» **PROVIDED ENTRIES**:
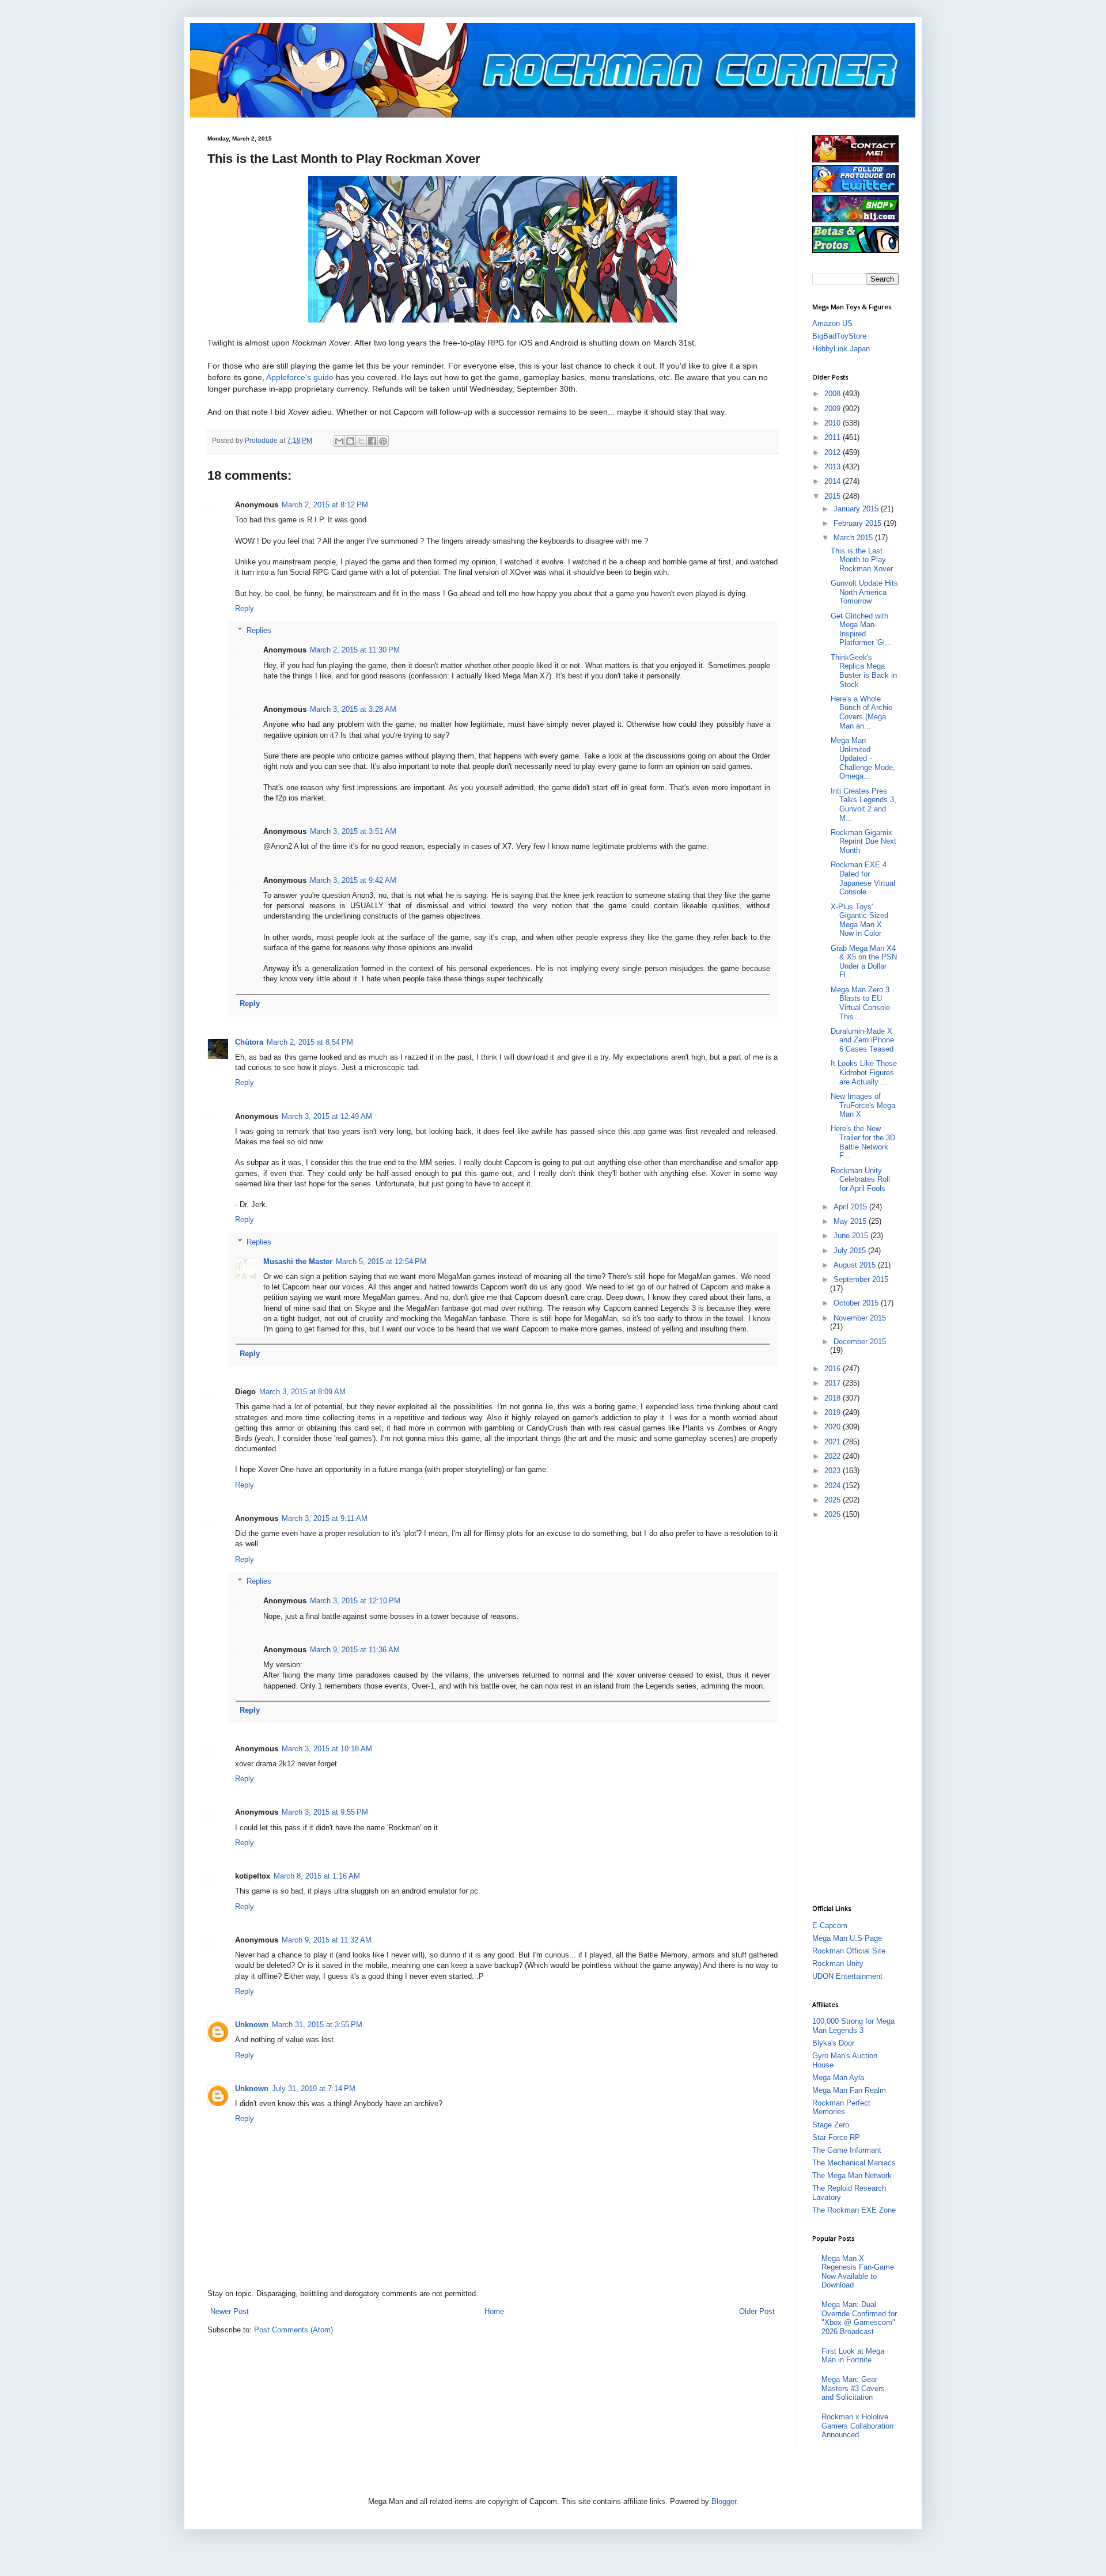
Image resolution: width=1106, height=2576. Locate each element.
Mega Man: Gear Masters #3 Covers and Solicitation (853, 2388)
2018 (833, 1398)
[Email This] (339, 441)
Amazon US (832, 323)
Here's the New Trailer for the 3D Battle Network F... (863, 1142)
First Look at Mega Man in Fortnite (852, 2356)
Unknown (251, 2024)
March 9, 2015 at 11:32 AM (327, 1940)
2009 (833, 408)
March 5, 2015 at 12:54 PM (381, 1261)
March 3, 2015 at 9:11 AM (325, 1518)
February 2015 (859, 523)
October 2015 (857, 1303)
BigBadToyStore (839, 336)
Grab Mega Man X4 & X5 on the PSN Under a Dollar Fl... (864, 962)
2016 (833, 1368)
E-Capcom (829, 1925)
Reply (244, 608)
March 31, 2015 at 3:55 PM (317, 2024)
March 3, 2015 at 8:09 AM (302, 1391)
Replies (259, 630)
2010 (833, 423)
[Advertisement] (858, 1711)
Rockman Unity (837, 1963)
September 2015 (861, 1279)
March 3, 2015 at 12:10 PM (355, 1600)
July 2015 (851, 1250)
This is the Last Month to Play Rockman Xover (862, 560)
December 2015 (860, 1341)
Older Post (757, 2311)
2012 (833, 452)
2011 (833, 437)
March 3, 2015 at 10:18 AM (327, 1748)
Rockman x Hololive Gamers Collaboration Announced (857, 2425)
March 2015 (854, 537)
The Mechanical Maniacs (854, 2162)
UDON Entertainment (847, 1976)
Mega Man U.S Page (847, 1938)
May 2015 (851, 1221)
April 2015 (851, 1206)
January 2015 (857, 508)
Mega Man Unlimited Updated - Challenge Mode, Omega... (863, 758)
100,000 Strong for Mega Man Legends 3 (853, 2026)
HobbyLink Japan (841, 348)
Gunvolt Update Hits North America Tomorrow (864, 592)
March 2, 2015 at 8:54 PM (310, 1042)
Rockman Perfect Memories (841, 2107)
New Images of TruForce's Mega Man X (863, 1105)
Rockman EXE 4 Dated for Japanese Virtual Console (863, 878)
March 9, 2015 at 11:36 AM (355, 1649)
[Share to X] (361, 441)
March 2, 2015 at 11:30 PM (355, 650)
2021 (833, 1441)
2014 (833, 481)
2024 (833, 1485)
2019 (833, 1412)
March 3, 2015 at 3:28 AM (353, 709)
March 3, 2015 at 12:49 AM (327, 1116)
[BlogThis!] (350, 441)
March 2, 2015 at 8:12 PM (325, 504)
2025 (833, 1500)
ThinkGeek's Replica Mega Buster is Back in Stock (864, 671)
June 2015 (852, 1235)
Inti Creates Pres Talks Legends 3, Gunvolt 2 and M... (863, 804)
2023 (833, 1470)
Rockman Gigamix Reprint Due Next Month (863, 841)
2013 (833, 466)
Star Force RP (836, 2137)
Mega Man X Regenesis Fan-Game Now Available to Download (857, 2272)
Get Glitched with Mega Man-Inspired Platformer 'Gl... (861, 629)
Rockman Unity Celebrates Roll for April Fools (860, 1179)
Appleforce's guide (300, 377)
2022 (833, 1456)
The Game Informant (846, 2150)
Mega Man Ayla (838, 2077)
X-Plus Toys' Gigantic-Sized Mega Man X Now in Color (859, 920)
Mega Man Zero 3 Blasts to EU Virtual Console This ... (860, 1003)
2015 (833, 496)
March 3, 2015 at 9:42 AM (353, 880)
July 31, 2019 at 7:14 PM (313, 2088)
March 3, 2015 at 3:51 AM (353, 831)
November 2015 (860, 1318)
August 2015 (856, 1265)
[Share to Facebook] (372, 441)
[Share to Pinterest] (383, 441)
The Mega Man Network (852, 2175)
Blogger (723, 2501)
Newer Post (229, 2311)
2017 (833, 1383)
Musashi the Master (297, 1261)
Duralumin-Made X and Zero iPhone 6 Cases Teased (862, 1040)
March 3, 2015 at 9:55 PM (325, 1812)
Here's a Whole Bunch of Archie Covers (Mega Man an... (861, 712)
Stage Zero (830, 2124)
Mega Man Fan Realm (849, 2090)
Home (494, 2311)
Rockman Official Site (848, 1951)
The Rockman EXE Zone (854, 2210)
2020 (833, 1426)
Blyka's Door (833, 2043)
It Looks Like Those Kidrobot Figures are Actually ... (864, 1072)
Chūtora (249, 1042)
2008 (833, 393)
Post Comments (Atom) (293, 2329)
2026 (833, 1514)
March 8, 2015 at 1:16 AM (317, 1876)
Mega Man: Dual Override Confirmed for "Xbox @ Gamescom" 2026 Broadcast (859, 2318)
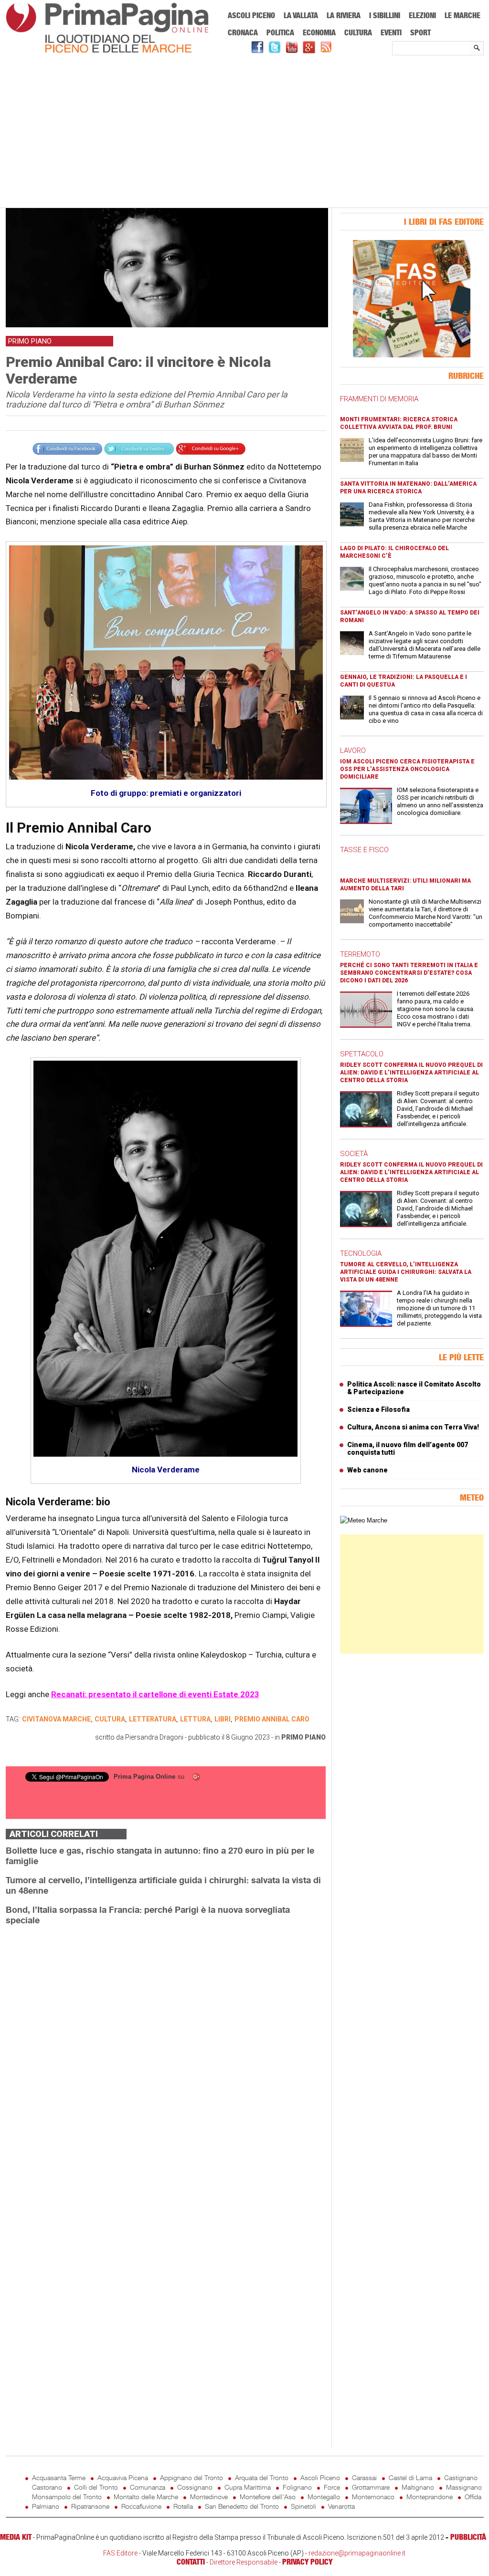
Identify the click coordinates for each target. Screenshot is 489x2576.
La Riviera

» **EXERCISE AIM**:
Set the records down again exactly, with no pictures.

» **TASK ANSWER**:
Image resolution: width=1106, height=2576. Locate each element.
Mega Man: Gear Masters #3 Covers and Solicitation (853, 2388)
2018 (833, 1398)
[Email This] (339, 441)
Amazon US (832, 323)
Here's the New Trailer for the 3D Battle Network F... (863, 1142)
First Look at Mega Man in Fortnite (852, 2356)
Unknown (251, 2024)
March 9, 2015 at 11:32 AM (327, 1940)
2009 (833, 408)
March 5, 2015 at 12:54 PM (381, 1261)
March 3, 2015 at 9:11 AM (325, 1518)
February 2015 (859, 523)
October 2015 (857, 1303)
BigBadToyStore (839, 336)
Grab Mega Man X4 & X5 on the PSN Under a Dollar Fl... (864, 962)
2016 (833, 1368)
E-Capcom (829, 1925)
Reply (244, 608)
March 31, 2015 at 3:55 PM (317, 2024)
March 3, 2015 at 8:09 AM (302, 1391)
Replies (259, 630)
2010 (833, 423)
[Advertisement] (858, 1711)
Rockman Unity (837, 1963)
September 2015 (861, 1279)
March 3, 2015 at 12:10 PM (355, 1600)
July 2015 (851, 1250)
This is the Last Month to Play Rockman Xover (862, 560)
December 2015 (860, 1341)
Older Post (757, 2311)
2012 (833, 452)
2011 (833, 437)
March 3, 2015 at 10:18 AM (327, 1748)
Rockman x Hololive Gamers Collaboration Announced (857, 2425)
March 2015 (854, 537)
The Mechanical Maniacs (854, 2162)
UDON Entertainment (847, 1976)
Mega Man U.S Page (847, 1938)
May 2015 (851, 1221)
April 2015 (851, 1206)
January 2015 (857, 508)
Mega Man Unlimited Updated - Challenge Mode, Omega... (863, 758)
100,000 Strong for Mega Man Legends 3 (853, 2026)
HobbyLink Japan (841, 348)
Gunvolt Update Hits North America Tomorrow (864, 592)
March 2, 2015 at 8:54 PM (310, 1042)
Rockman Perfect Memories (841, 2107)
New Images of TruForce's Mega Man X (863, 1105)
Rockman EXE 4 Dated for Japanese Virtual Console (863, 878)
March 9, 2015 at 11:36 AM (355, 1649)
[Share to X] (361, 441)
March 2, 2015 at 11:30 PM (355, 650)
2021 (833, 1441)
2014 (833, 481)
2024 (833, 1485)
2019 (833, 1412)
March 3, 2015 at 3:28 AM (353, 709)
March 3, 2015 at 12:49 AM (327, 1116)
[BlogThis!] (350, 441)
March 2, 2015 at 8:12 PM (325, 504)
2025 (833, 1500)
ThinkGeek's Replica Mega Buster is Back in Stock (864, 671)
June 2015 (852, 1235)
Inti Creates Pres Talks Legends 3, Gunvolt 2 and M... (863, 804)
2023 (833, 1470)
Rockman Gigamix Reprint Due Next Month (863, 841)
2013 (833, 466)
Star Force RP (836, 2137)
Mega Man X Regenesis Fan-Game Now Available to Download (857, 2272)
Get Glitched with Mega Man-Inspired Platformer 'Gl... (861, 629)
Rockman Unity Celebrates Roll for April Fools (860, 1179)
Appleforce's guide (300, 377)
2022 (833, 1456)
The Game Informant (846, 2150)
Mega Man Ayla (838, 2077)
X-Plus Toys' Gigantic-Sized Mega Man X Now in Color (859, 920)
Mega Man Zero 3 Blasts to EU Virtual Console This ... (860, 1003)
2015 (833, 496)
March 3, 2015 at 9:42 AM (353, 880)
July 31, 2019 at 7:14 PM (313, 2088)
March 3, 2015 at 3:51 AM (353, 831)
November 2015 (860, 1318)
August 2015 (856, 1265)
[Share to Facebook] (372, 441)
[Share to Pinterest] (383, 441)
The Mega Man Network (852, 2175)
Blogger (723, 2501)
Newer Post (229, 2311)
2017 (833, 1383)
Musashi the Master (297, 1261)
Duralumin-Made X and Zero iPhone 6 Cases Teased (862, 1040)
March 3, 2015 at 9:55 PM (325, 1812)
Here's a Whole Bunch of Archie Covers (Mega Man an... (861, 712)
Stage Zero (830, 2124)
Mega Man Fan Realm (849, 2090)
Home (494, 2311)
Rockman Official Site (848, 1951)
The Rockman EXE Zone (854, 2210)
2020 (833, 1426)
Blyka's Door (833, 2043)
It Looks Like Those Kidrobot Figures are Actually ... (864, 1072)
Chūtora (249, 1042)
2008 (833, 393)
Post Comments (Atom) (293, 2329)
2026 (833, 1514)
March 8, 2015 at 1:16 AM (317, 1876)
Mega Man: Dual Override Confirmed for "Xbox @ Gamescom" 2026 Broadcast (859, 2318)
Identify the click coordinates for each target. Screenshot is 489x2576.
La Riviera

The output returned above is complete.